Write out word for word each line from the one containing "Task: Click the 4 Seleções badge in Grupo A" through the close of the listing, including both ends. Pictures do not belong in the copy.

_DATA FOR ANALYSIS_
************

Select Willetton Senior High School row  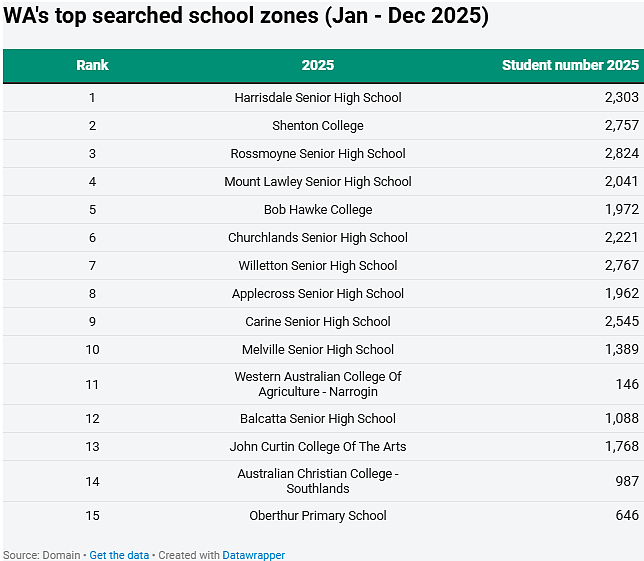click(x=321, y=265)
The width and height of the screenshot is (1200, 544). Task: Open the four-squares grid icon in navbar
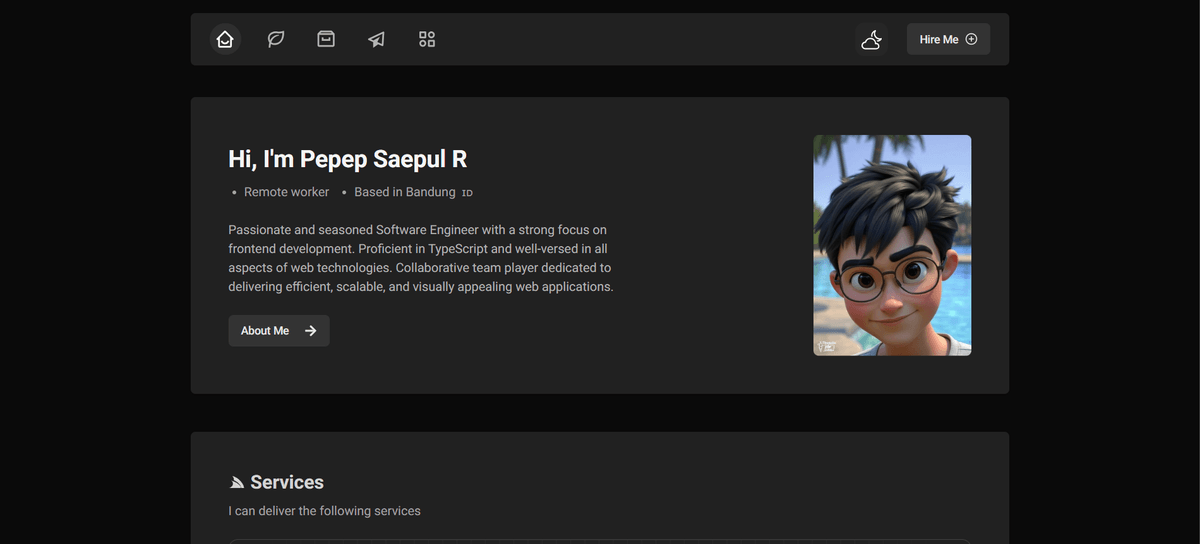(x=427, y=39)
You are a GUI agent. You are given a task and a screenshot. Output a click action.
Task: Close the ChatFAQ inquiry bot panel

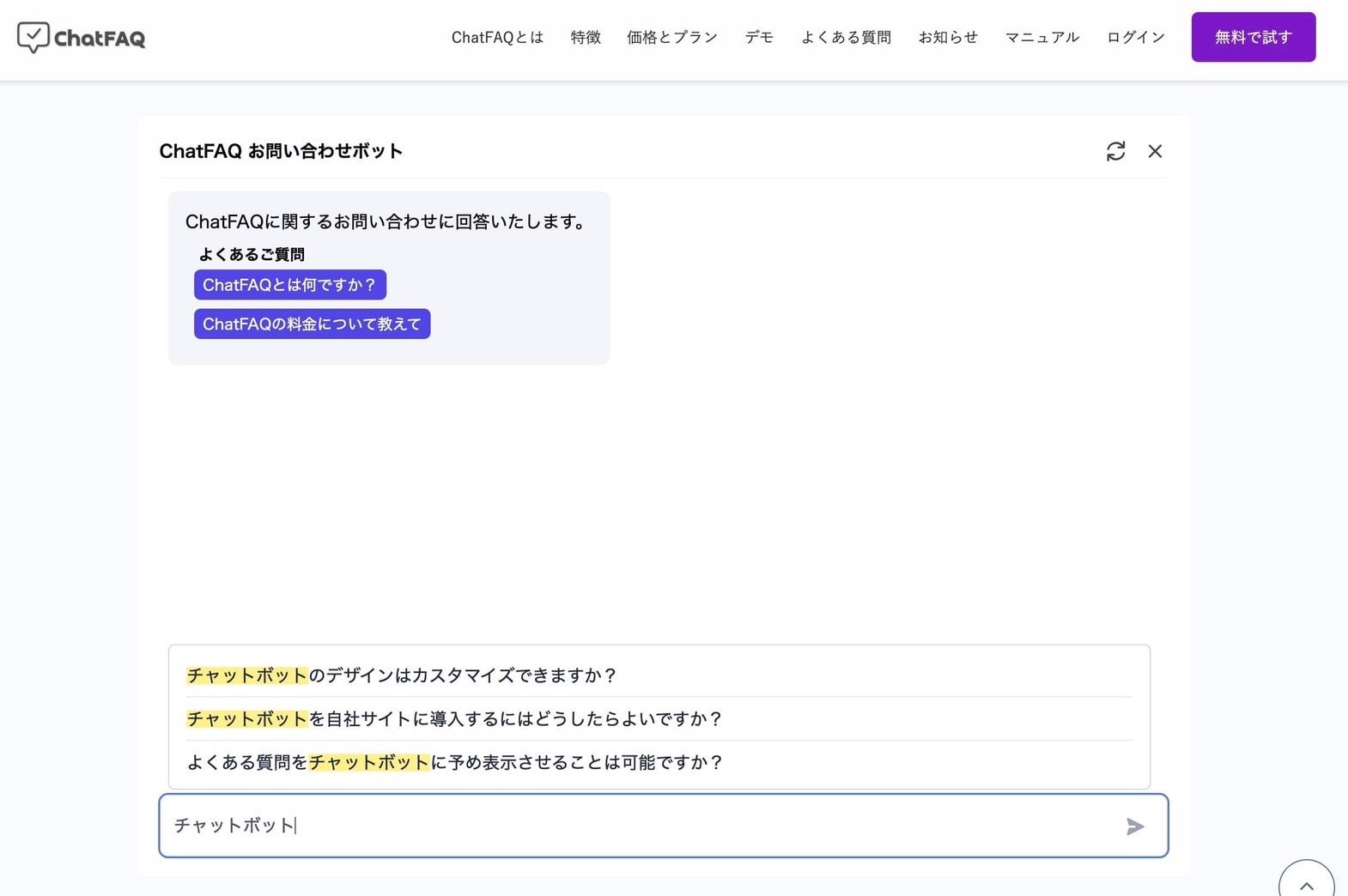point(1155,151)
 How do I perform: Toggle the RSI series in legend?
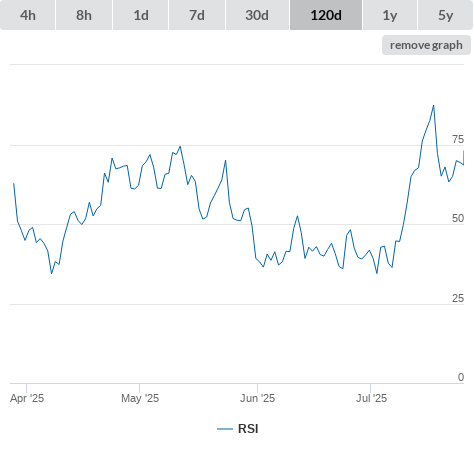[248, 429]
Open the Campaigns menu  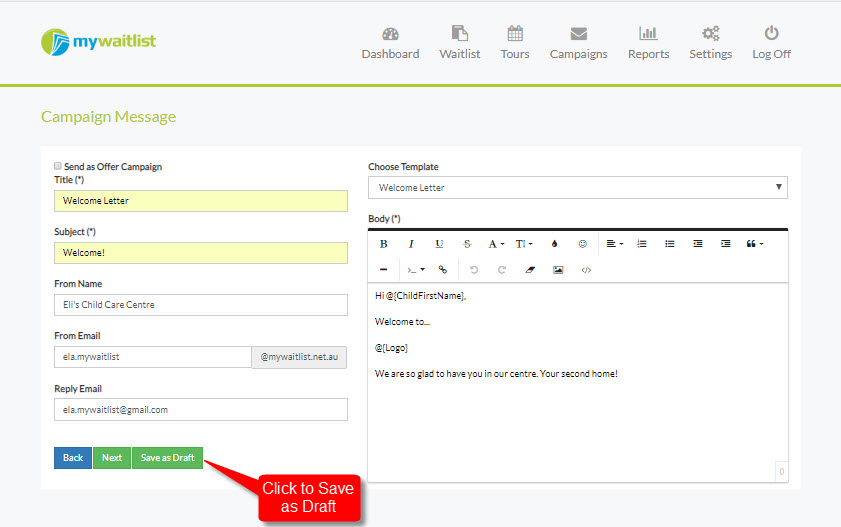point(578,43)
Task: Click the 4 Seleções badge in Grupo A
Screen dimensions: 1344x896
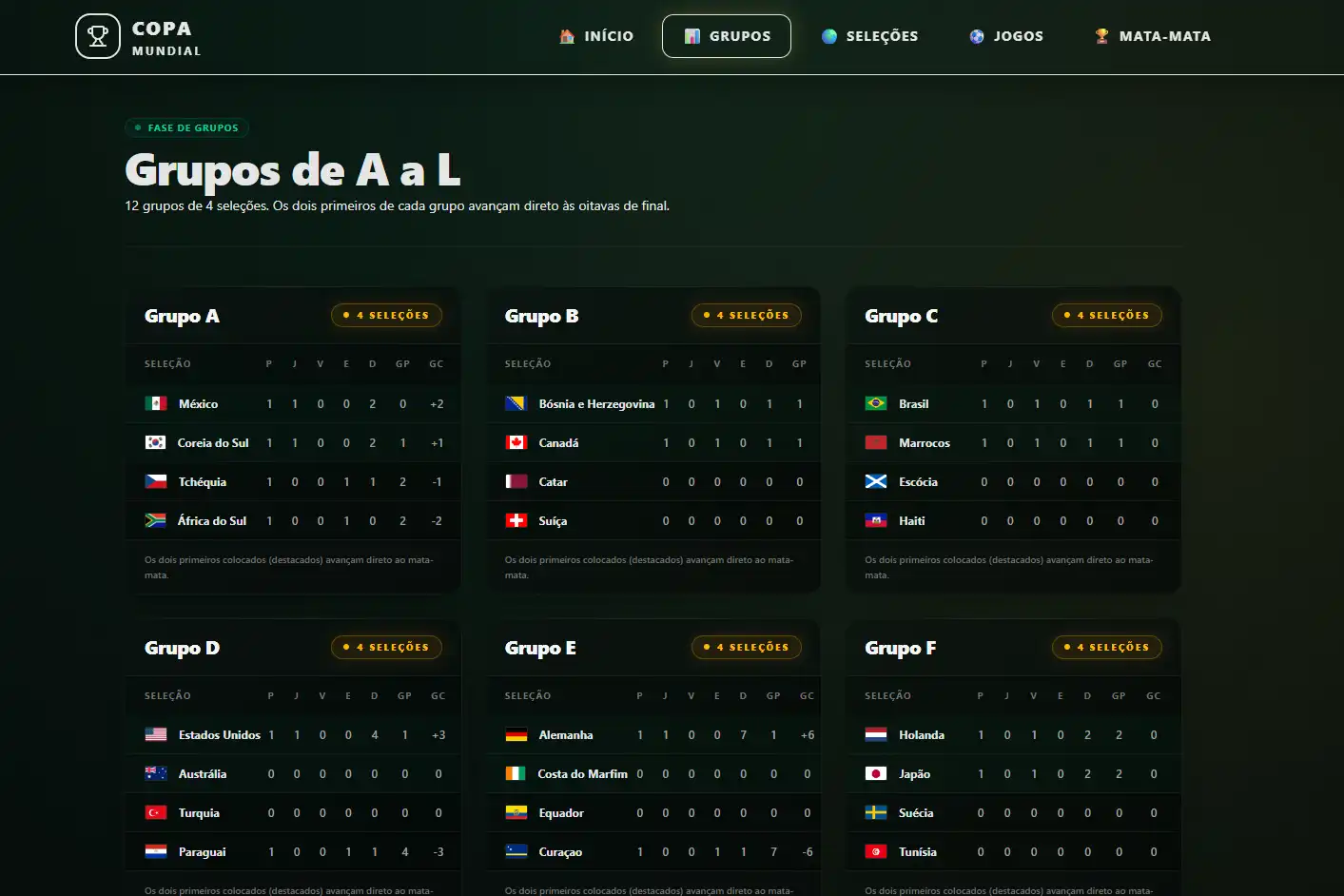Action: (386, 315)
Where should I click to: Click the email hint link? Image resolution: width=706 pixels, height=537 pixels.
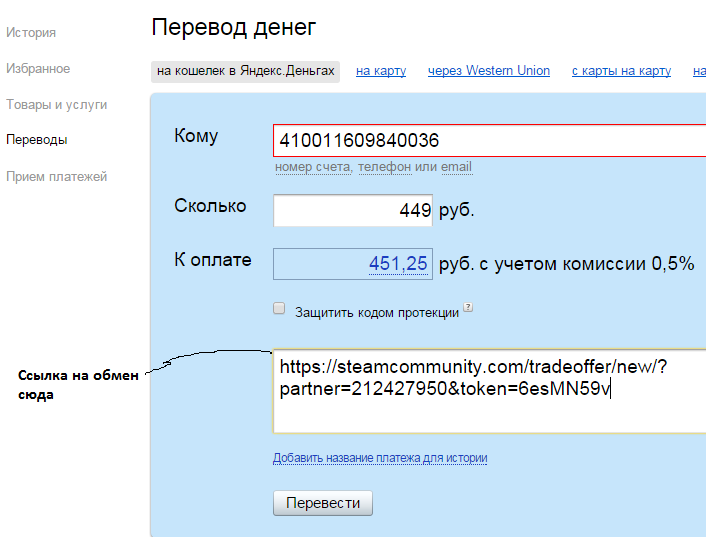click(x=457, y=167)
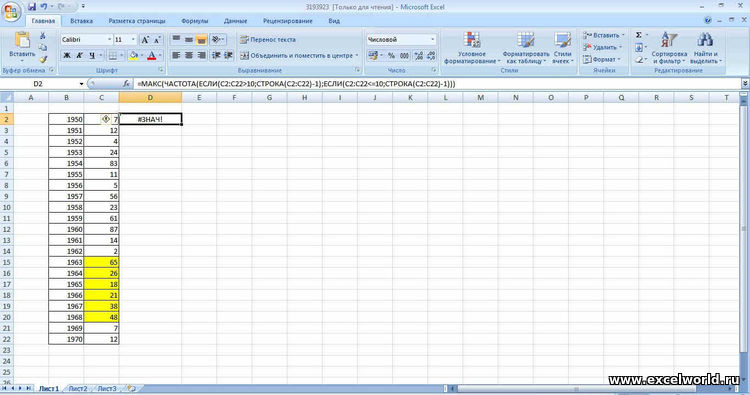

************

_FINISHED EXERCISE_
Task: Click the 4 Seleções badge in Grupo A
Screen dimensions: 1344x896
Action: (386, 315)
Where should I click to: Click the email hint link? Image resolution: width=706 pixels, height=537 pixels.
click(x=457, y=167)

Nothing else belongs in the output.